Célébration du troisième centenaire de l'Académie française, au ministère des Affaires étrangères

Le 20 juin 1935

Gabriel HANOTAUX

VINGT JUIN
RÉCEPTION SOUS LA COUPOLE
DINER AU MINISTÈRE DES AFFAIRES ÉTRANGÈRES

 

Le jeudi 20 juin, à 14 heures, sous la Coupole, réception suivant l’usage, du dernier académicien élu et non encore reçu. Le maréchal Franchet d’Espèrey, élu au fauteuil devenu vacant, par la mort du maréchal Lyautey, a été reçu par M. Abel Bonnard, directeur en exercice lors de la mort du maréchal Lyautey. Des places du centre avaient été réservées aux délégués français et étrangers et à leurs familles, et aux membres du Corps diplomatique. Le « remerciement » du maréchal Franchet d’Espèrey et la réponse de M. Abel Bonnard, l’un et l’autre d’une remarquable élévation, furent couverts d’unanimes applaudissements.

Le soir, au Ministère des Affaires étrangères, mis gracieusement à la disposition de l’Académie par le Ministre, président du Conseil, M. Laval, un dîner de quatre cents couverts, présidé par M. le président de la République, a réuni les membres de l’Académie française, les membres du Corps diplomatique, les délégués des Académies et Universités de la France et de l’étranger et leurs familles, et de hautes personnalités du monde des Lettres et des Arts.

Les discours suivants y ont été prononcés :

 

DISCOURS

DE

M. GABRIEL HANOTAUX
DIRECTEUR DE L’ACADÉMIE

 

Monsieur le Président de la République,

L’Académie française est grandement honorée que vous ayez daigné, comme vos illustres prédécesseurs, vous intéresser à son développement ; elle vous remercie respectueusement d’avoir bien voulu, aujourd’hui, présider cette réunion qui groupe autour d’elle les délégations venues de la France entière et des diverses parties de l’univers, lui apporter leur salut fraternel.

Dans ce ministère des Affaires étrangères, qui a le souci constant de veiller aux relations, non seulement pacifiques, mais amicales, avec les pays étrangers, la place était tout indiquée pour vous recevoir et vous entourer de cette élite choisie parmi les forces intellectuelles de tant de peuples : ces universités et ces académies travaillent, comme nous-mêmes à aider, développer, répandre l’étude des langues, des lettres, la poursuite de l’idéal à la recherche du beau, du juste, du bien.

Nous adresserons nos particuliers remerciements à M. le président du Conseil, ministre des Affaires étrangères, qui nous accueille si largement et si libéralement.
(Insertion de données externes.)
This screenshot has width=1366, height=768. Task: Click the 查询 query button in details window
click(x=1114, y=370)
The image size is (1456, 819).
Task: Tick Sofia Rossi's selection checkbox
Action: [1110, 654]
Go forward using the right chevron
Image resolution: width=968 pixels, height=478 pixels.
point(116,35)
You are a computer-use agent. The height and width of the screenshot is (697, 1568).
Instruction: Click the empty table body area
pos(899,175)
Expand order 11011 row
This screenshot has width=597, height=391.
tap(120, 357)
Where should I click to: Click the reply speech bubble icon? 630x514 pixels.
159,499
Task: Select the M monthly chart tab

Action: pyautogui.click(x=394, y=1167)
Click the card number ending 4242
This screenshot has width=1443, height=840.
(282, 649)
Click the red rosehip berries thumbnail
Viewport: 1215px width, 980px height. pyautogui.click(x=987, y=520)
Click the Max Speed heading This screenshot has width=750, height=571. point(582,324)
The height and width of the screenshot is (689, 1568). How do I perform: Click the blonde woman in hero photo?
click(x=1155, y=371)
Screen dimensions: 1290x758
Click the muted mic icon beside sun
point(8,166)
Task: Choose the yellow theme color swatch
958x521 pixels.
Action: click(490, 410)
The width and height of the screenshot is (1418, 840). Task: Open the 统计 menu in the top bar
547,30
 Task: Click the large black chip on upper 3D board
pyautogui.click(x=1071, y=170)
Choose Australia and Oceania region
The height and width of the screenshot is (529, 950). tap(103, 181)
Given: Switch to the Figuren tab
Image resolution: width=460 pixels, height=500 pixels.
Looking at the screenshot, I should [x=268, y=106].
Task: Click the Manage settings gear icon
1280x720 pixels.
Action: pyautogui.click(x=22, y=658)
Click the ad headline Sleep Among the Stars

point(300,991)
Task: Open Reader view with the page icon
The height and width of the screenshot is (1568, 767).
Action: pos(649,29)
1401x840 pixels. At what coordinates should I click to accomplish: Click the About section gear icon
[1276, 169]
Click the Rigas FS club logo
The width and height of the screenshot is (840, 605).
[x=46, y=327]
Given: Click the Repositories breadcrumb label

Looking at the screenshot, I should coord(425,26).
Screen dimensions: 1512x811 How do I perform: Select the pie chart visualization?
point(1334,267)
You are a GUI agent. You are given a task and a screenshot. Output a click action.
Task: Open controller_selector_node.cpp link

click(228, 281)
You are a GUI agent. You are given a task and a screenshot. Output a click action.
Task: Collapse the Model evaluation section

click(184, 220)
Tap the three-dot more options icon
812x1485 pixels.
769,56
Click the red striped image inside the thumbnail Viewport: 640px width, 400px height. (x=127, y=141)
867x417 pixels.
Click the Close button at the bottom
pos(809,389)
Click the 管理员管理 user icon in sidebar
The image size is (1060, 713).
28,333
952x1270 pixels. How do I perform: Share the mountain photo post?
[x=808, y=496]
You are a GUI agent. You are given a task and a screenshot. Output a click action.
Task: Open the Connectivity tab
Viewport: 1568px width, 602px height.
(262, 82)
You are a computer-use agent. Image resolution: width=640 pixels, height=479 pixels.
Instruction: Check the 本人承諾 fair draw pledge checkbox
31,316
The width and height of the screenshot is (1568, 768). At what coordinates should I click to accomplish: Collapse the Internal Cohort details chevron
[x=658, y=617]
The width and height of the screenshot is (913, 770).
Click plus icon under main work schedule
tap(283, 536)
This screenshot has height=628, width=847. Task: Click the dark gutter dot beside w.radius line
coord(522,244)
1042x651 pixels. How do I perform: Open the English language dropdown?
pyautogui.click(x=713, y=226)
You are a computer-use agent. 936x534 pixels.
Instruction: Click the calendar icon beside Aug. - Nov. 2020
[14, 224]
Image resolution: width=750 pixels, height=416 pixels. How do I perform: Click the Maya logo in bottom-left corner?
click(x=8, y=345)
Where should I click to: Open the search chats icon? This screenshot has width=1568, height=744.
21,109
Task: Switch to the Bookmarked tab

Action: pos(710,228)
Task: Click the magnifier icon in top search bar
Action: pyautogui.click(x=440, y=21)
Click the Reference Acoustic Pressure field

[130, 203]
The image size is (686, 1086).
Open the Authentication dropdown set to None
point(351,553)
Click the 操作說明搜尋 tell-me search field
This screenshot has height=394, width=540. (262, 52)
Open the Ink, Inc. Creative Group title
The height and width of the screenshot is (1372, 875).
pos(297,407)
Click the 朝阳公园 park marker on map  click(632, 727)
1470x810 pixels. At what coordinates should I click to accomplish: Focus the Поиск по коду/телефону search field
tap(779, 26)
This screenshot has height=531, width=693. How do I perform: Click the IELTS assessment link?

Dans le voyage qu’il vient d’accomplir à travers l’Europe, il s’est trouvé en présence de la diversité des intérêts et des sentiments chez les autres peuples, nos compagnons de route dans l’histoire. Il a su régler des difficultés graves, arrondir des angles, améliorer des situations complexes, ménager des combinaisons heureuses. Partout il a montré cet esprit à la fois ferme et conciliant qui attire la confiance et assure les adhésions durables.

Cet esprit de réalisation s’était employé au dehors ; il va s’appliquer au-dedans ; par un premier geste, dont nous sommes fiers. M. le président du Conseil veut bien accueillir l’Académie française dans sa propre maison.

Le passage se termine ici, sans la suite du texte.